Will it be used to form a tabloid piece about “overwhelming majority of people in autism community aren’t actually autistic” fuelling some agenda against the “self-identifying victim mentality epidemic”? Because it can, whether it is the intention or not, and I want less of that.
Or is it used to form an opinion on whether a clinical self-diagnosis is important to people? Or difficult to get? If so, please word the questions differently.
Honestly I’d be very surprised to see an online autism community with a majority of people professionally diagnosed, even more surprised if the majority were diagnosed as children. Even setting aside how underdiagnosed large sections of the autistic population are, the people who need to seek support and validation that they belong to a community are much more likely to be those who didn’t have the right language or support as a child.
Thank you for asking this. If I am being completely honest, I asked this to get a sense of whether I am “valid” because I am self identified too. The internalized imposter syndrome is strong with me. The toxic effect of this is that I project my own insecurity onto other self identified people sometimes and feel like I need to know the composition of the space to decide how “authentic” the expression of autism is there. I am fully aware it is an extremely harmful view to have, but I unfortunately do have it.
Hey, thanks for answering my well-meant but somewhat blunt question :)
I feel the same as you. I have self-diagnosed after years of research and even gone to multiple seminars on autism due to diagnosed family members, and I still worry that it’s not valid enough.
Not for lack of trying to get a professional diagnosis, I’m on my 3rd attempt now, but they generally ignore masking adults in my country. While the world in general is on DSM-5, we’re still on ICD10 (from 1992!!), so professional competence on adult and masked ASD is scarce.
In short: Self-diagnosis is 100% valid. It has to be, because not everyone are able to get one affordably or even at all (or may not want one because it locks them out of certain professions), but they still need support and understanding.
Didn’t find it blunt at all. Very fair and important question. I am a researcher in autism related field (I also have imposter syndrome about calling myself autism researcher, I prefer language researcher) and keep myself immersed in all the latest research. Yet I don’t feel like I have the knowledge required to decide and be sure I am right. It is somewhat a me thing but I recognize it is largely the unavoidable outcome of medicalizing an identity (would love to hear what others here think about autism as an identity). The individual can not be the authority.
Sorry to hear about your struggle with trying to get a diagnosis. May I ask, are you a woman?
Interesting angle about medicalizing an identity.

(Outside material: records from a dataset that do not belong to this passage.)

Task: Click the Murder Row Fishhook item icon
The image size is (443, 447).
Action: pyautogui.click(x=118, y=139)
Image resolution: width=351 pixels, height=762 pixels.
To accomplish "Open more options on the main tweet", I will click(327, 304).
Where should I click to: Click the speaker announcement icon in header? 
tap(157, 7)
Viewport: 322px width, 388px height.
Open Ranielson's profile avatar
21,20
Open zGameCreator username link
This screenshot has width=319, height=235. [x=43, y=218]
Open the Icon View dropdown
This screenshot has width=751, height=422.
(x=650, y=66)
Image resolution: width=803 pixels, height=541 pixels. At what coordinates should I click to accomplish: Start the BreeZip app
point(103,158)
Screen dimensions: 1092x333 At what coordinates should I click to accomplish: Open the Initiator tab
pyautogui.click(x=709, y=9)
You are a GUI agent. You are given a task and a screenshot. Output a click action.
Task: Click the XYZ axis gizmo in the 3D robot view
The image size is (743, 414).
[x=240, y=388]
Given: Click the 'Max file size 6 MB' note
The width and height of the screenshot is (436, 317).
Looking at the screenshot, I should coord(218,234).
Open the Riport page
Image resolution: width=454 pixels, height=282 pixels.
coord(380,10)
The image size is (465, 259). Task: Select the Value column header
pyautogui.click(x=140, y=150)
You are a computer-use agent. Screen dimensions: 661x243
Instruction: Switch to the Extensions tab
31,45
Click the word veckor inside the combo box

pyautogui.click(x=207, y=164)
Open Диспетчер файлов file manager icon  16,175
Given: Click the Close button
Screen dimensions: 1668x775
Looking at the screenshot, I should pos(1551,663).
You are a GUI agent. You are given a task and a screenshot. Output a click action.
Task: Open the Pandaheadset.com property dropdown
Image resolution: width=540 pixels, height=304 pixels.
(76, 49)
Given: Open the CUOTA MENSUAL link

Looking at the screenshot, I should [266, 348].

Never thought of it like that.
Not woman, plain ol’ cis male.
If my own autism thought me one thing it is all intelligent consciousness is valid, no matter what species and divergenties.
I prefer a bigger open community where we can all respect each others quirks and differences away from neurotypical biases then a small exclusive group of “real autist” gatekeepers.
Looks like autistic people like to make and keep lists of things whether useful or not.